Information is Knowledge, Knowledge is power, power is energy over time, energy is mass times the speed of light squared… if something has mass then it has gravity therefore information has gravity…
The odd piece about this clearly false statement is that actually data does appear to have gravity in how it works in an organisation and in some ways it can be compared to the way planets form. Data Marts, ODS, ERP databases and indeed pretty much any data store in an organisation including weblogs tends to exhibit a basic characteristic.
People will add information to the data store they use most often even if it clearly isn’t meant to go there because they find that, in the short term, easier than putting it somewhere else. Once the information is there however it becomes part of the reason that you can’t migrate away from that store as more and more people come to rely on the store due to the increase in information within it.
So in other words a data store, any data store, attracts new information in direct relation to how much information is already in there. The more that is already there the more likely it is that people will tactically add new information to it. This includes duplicating information from other sources rather than accessing information from the original source or another existing data mart/store.
The problem with this is that tactical ODS solutions follow an exponential ballooning of information when architecturally they are not designed to cope with such volumes. The more information is added the more cost is added but its added only small piece by small piece so a death by a thousand cuts problem occurs. Thus your nice clean ODS on day 1 is your nightmare hybrid data warehouse, ODS, web site database in year 3. What this all means is that organisations need to do three things
- Recognise that integration technologies today significantly reduce the need for ODS approaches
- Have a clear and strong governance approach which minimises or eliminates data duplication
- Deliberately create a data star
The first two we’ve talked about before at Capgemini so its the third that I’ll talk about here. Big Data technologies such as Hadoop are designed to create the data star, a place where new information can reasonably cheaply be added and where the assumption is that big crunching will go on to turn it into useful information and where the intention is to create a large gravitational pull for new information. With Big Data solutions the goal is to contain as much as possible so increases in volume are not a problem they are in fact a benefit. By establishing a Big Data environment with the goal of it becoming your organisations data star you create a Data Gravity Well (I might be pushing the analogy rather too far here) which builds on how people already work with data sources, namely if they find a source useful they keep adding information into it. With traditional approaches this leads to a source that becomes cumbersome, expensive and quite probably moves from useful to issue. With Big Data approaches it just means that more relationships and more challenges can be addressed and more pre-processing can occur before the data is turning into structured information within those more traditional BI solutions.
The way to fight the data gravity problem is to build a data star. Just make sure you’ve planned your infrastructure scaling correctly though or it could collapse and create a data black hole…

Stored records:
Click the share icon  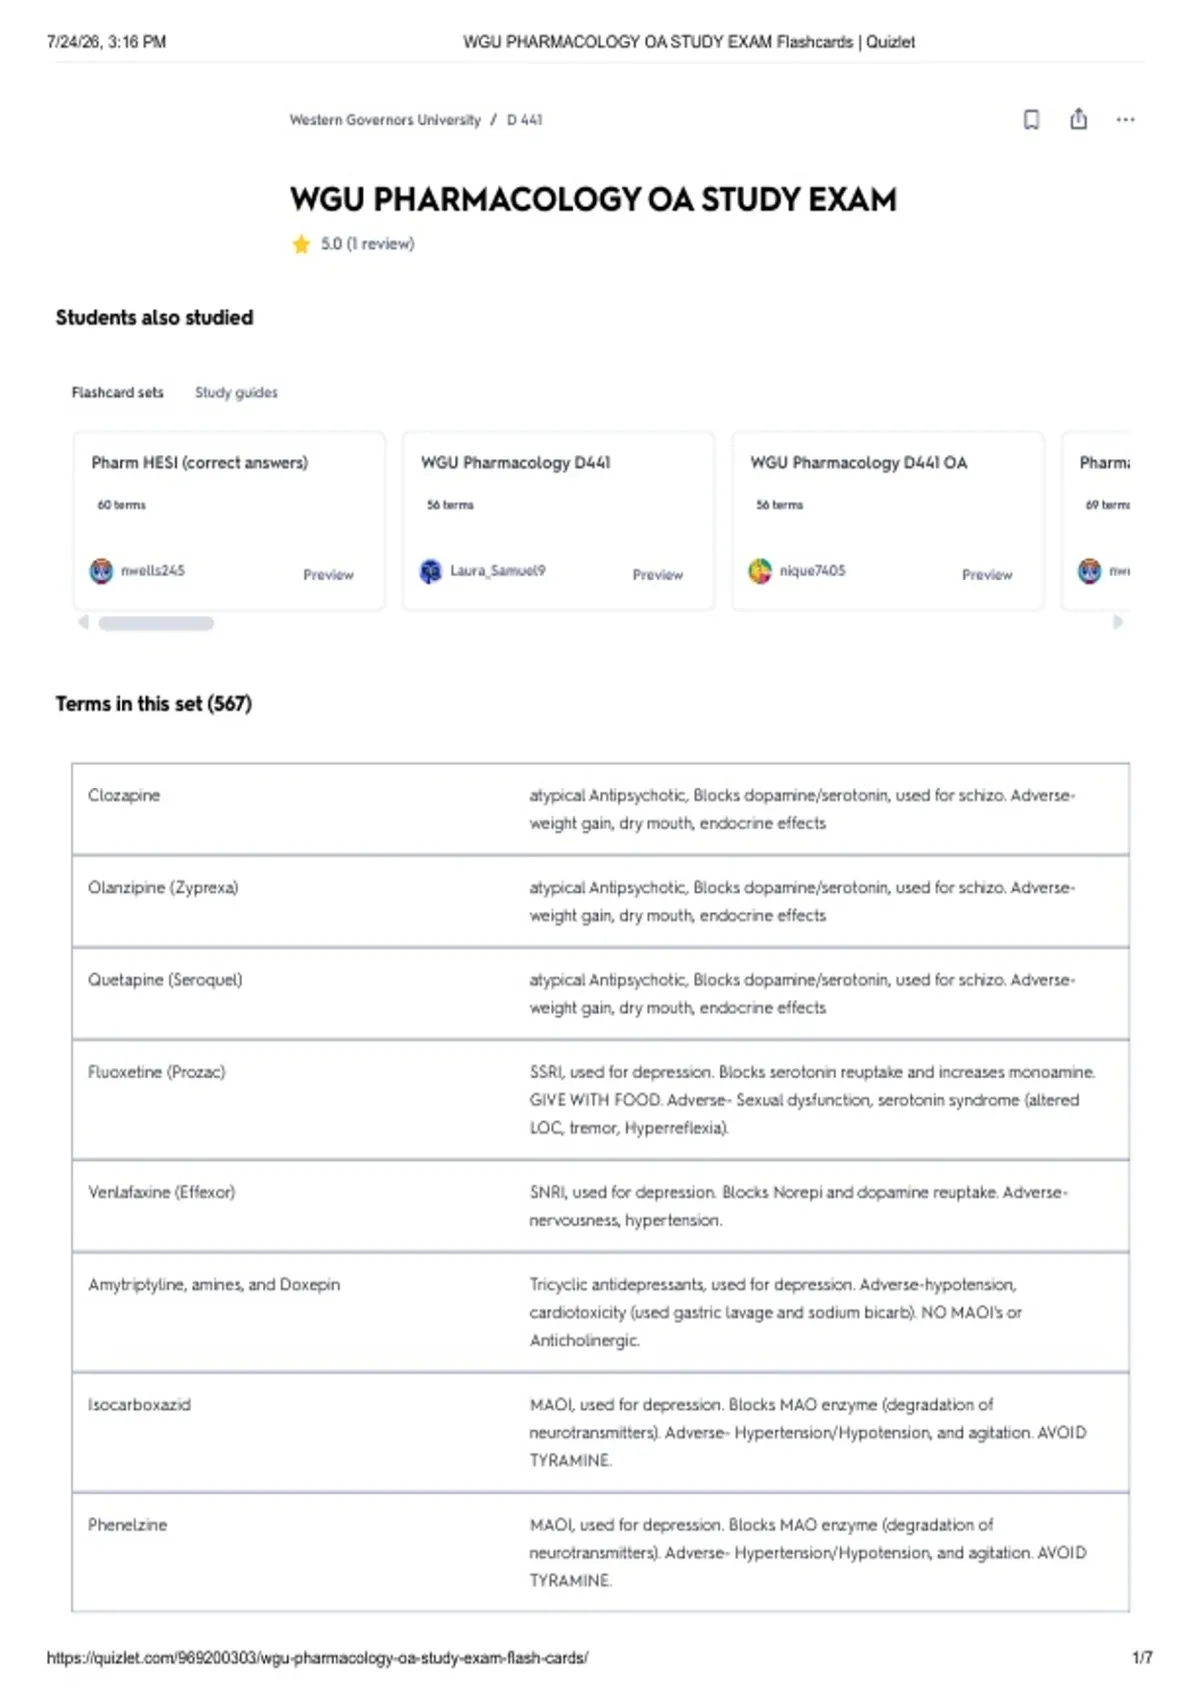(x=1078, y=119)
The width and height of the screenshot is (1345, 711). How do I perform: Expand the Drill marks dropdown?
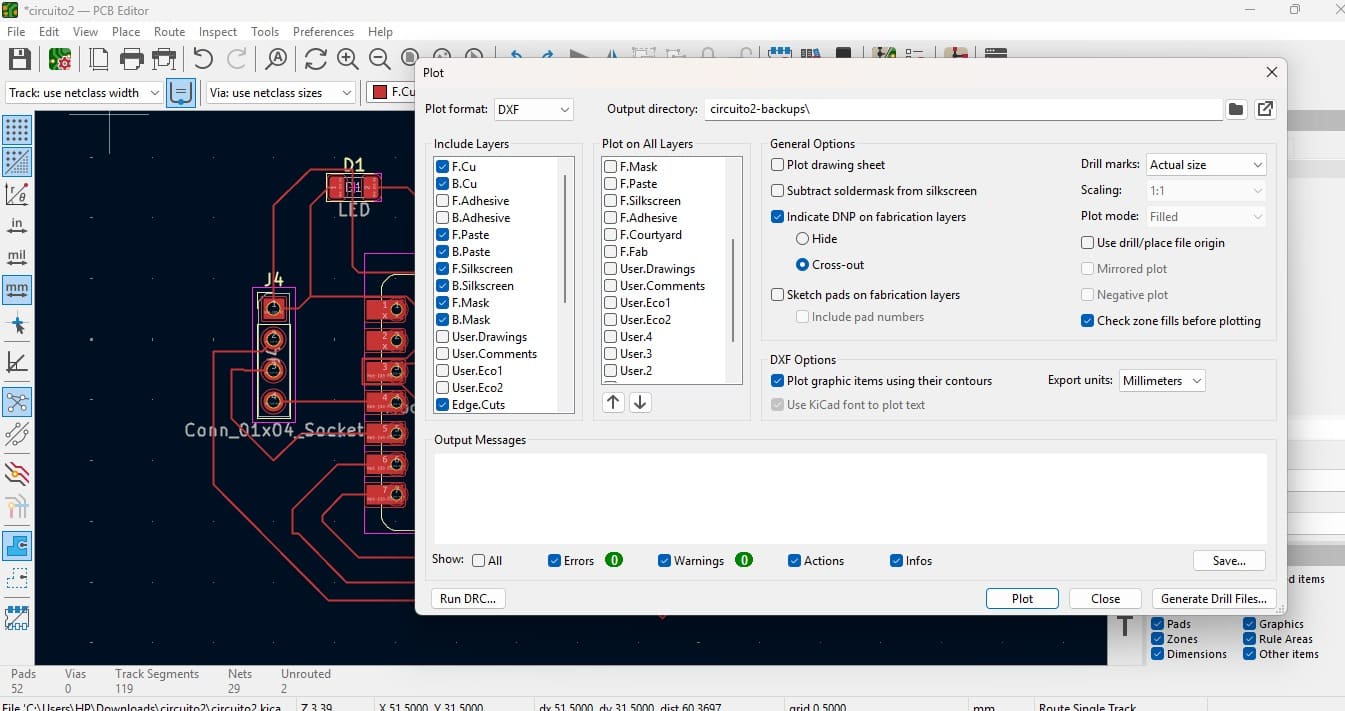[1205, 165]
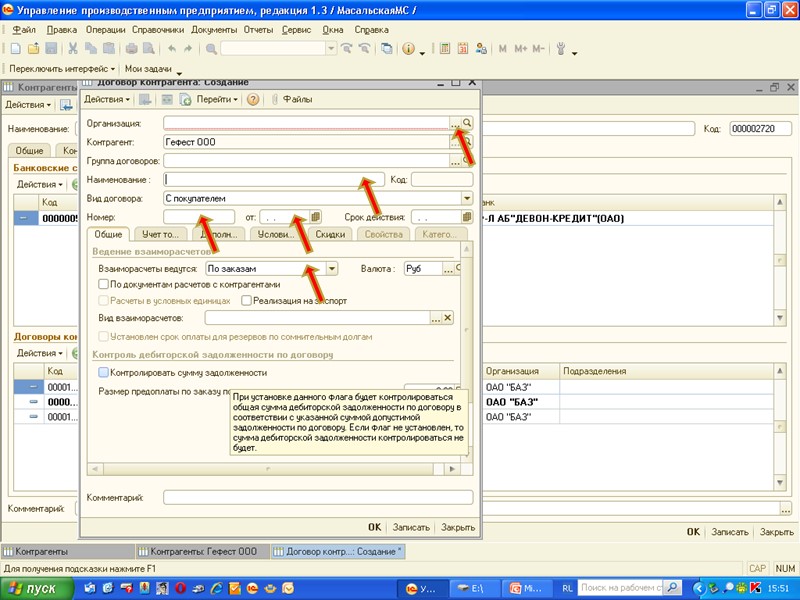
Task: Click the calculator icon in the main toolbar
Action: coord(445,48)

Task requirements:
a - According to the data gravity post, which Big Data technology is named as designed to create the data star?
b - Decide whether each statement agrees with the data gravity post: (i) People add information to the store they use most often because that is easier in the short term. (ii) A clean ODS on day 1 becomes a nightmare hybrid in year 5. (iii) With Big Data solutions, increases in volume are a benefit.

Answer list:
a - Hadoop.

b -
(i) Yes: "because they find that, in the short term, easier than putting it somewhere else"
(ii) No: "your nightmare hybrid data warehouse, ODS, web site database in year 3"
(iii) Yes: "increases in volume are not a problem they are in fact a benefit"